Cleansing

First, lets load relevant packages. Then We’ll upload the train dataset. Our third step is to reduce of colmuns as Kaggle let us know that some columns are NAs.

write(paste0(date(), "::", "Start!!!"), file = "log.txt", append = TRUE)
library(gbm)
library(caret)
library(dplyr)
setwd("G:/DataScienceProject/Kaggle_Microsoft_Malware _Prediction")
MalwareDF <- read.csv(file = "train.csv", header = TRUE, nrow = 603000)
MalwareDF$RtpStateBitfield <- NULL
MalwareDF$IsSxsPassiveMode <- NULL
MalwareDF$AVProductsInstalled <- NULL
MalwareDF$AVProductsEnabled <- NULL
MalwareDF$IeVerIdentifier <- NULL
MalwareDF$Census_OEMNameIdentifier <- NULL
MalwareDF$Census_OEMModelIdentifier <- NULL
MalwareDF$Census_ProcessorManufacturerIdentifier <- NULL
MalwareDF$Census_ProcessorModelIdentifier <- NULL
MalwareDF$Census_InternalBatteryType <- NULL
MalwareDF$Census_InternalBatteryNumberOfCharges <- NULL
MalwareDF$Census_OSInstallLanguageIdentifier <- NULL
MalwareDF$Census_OSUILocaleIdentifier <- NULL
MalwareDF$Census_IsFlightingInternal <- NULL
MalwareDF$Census_ThresholdOptIn <- NULL
MalwareDF$Census_FirmwareManufacturerIdentifier <- NULL
MalwareDF$Census_FirmwareVersionIdentifier <- NULL
MalwareDF$Census_IsWIMBootEnabled <- NULL
MalwareDF$Wdft_RegionIdentifier <- NULL
MalwareDF$MachineIdentifier <- as.character(MalwareDF$MachineIdentifier)
write(paste0(date(), "::", "LoadTrainData - DONE"), file = "log.txt", append = TRUE)
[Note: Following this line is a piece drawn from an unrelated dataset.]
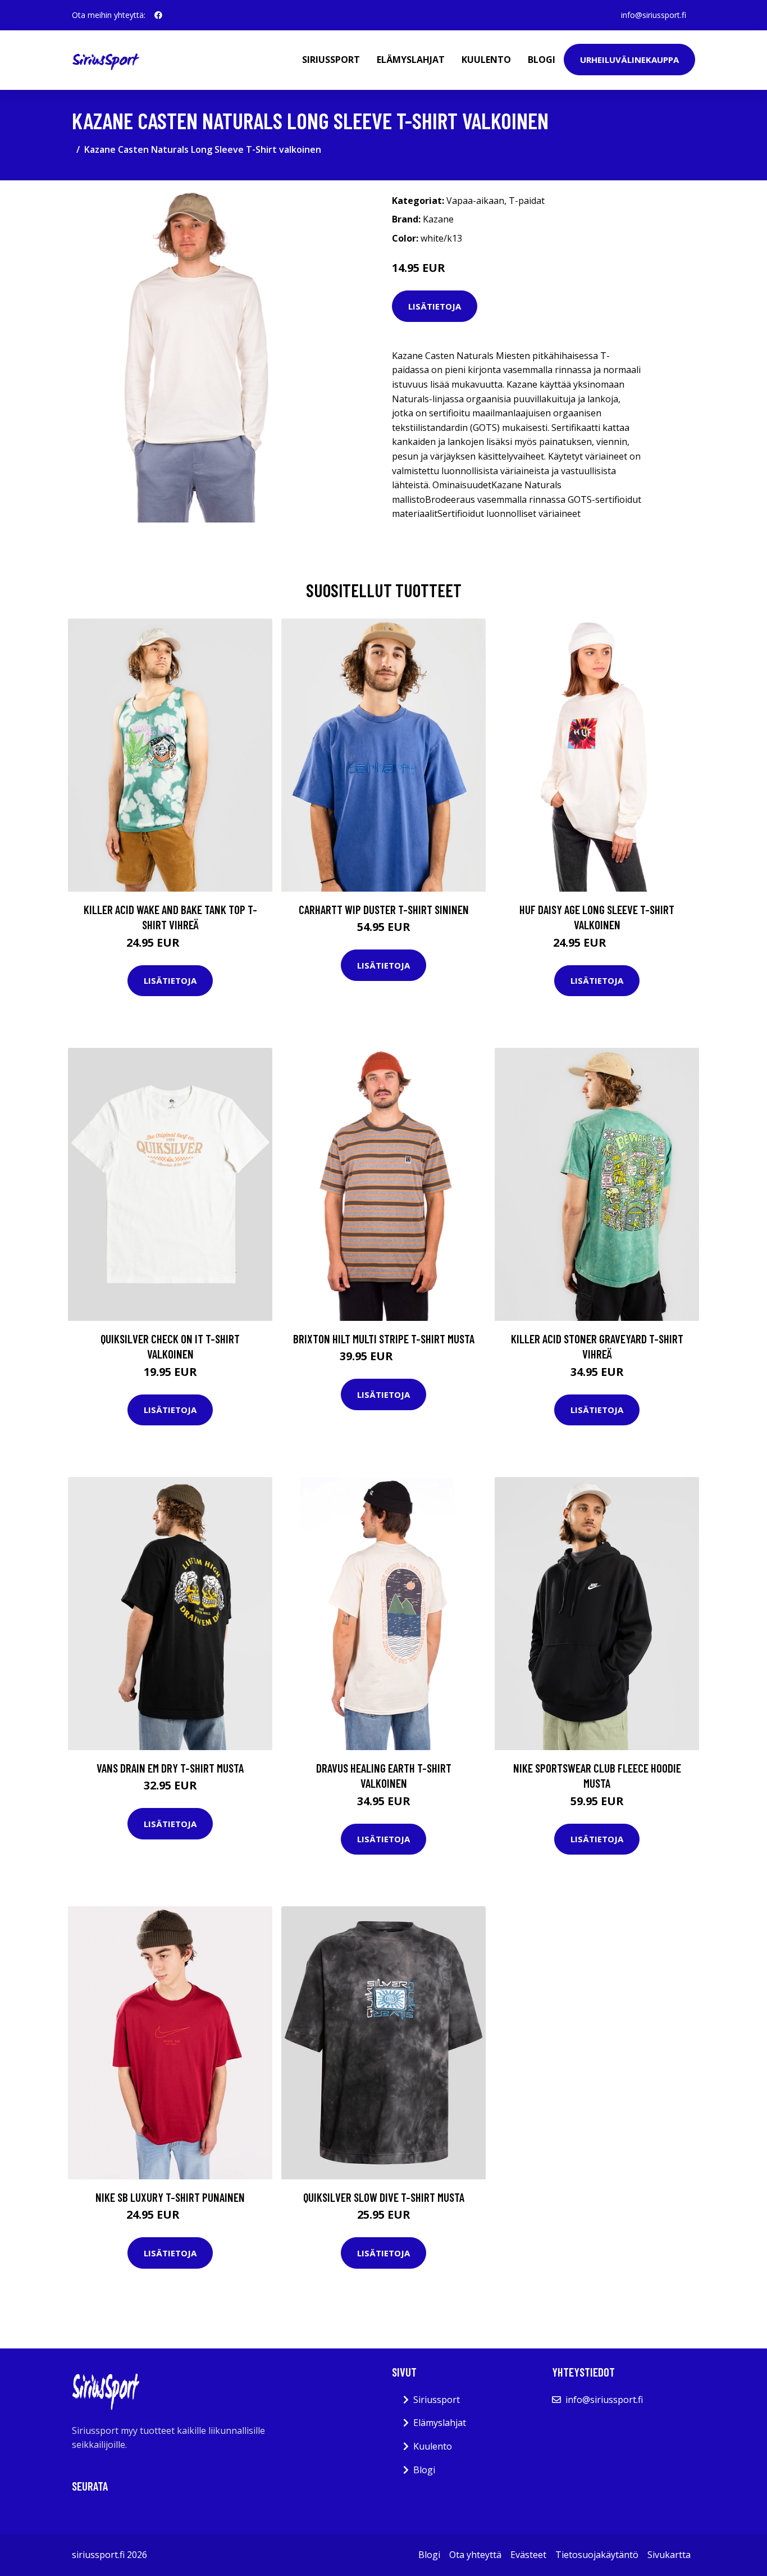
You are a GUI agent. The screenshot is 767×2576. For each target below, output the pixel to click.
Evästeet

Load the test dataset & remove NAs columns.

MalwareTest <- read.csv(file = "test.csv", header = TRUE)
MalwareTest$RtpStateBitfield <- NULL
MalwareTest$IsSxsPassiveMode <- NULL
MalwareTest$AVProductsInstalled <- NULL
MalwareTest$AVProductsEnabled <- NULL
MalwareTest$IeVerIdentifier <- NULL
MalwareTest$Census_OEMNameIdentifier <- NULL
MalwareTest$Census_OEMModelIdentifier <- NULL
MalwareTest$Census_ProcessorManufacturerIdentifier <- NULL
MalwareTest$Census_ProcessorModelIdentifier <- NULL
MalwareTest$Census_InternalBatteryType <- NULL
MalwareTest$Census_InternalBatteryNumberOfCharges <- NULL
MalwareTest$Census_OSInstallLanguageIdentifier <- NULL
MalwareTest$Census_OSUILocaleIdentifier <- NULL
MalwareTest$Census_IsFlightingInternal <- NULL
MalwareTest$Census_ThresholdOptIn <- NULL
MalwareTest$Census_FirmwareManufacturerIdentifier <- NULL
MalwareTest$Census_FirmwareVersionIdentifier <- NULL
MalwareTest$Census_IsWIMBootEnabled <- NULL
MalwareTest$Wdft_RegionIdentifier <- NULL
MalwareTest$MachineIdentifier <- as.character(MalwareTest$MachineIdentifier)
MalwareTest$HasDetections <- 0
write(paste0(date(), "::", "LoadTestData - DONE"), file = "log.txt", append = TRUE)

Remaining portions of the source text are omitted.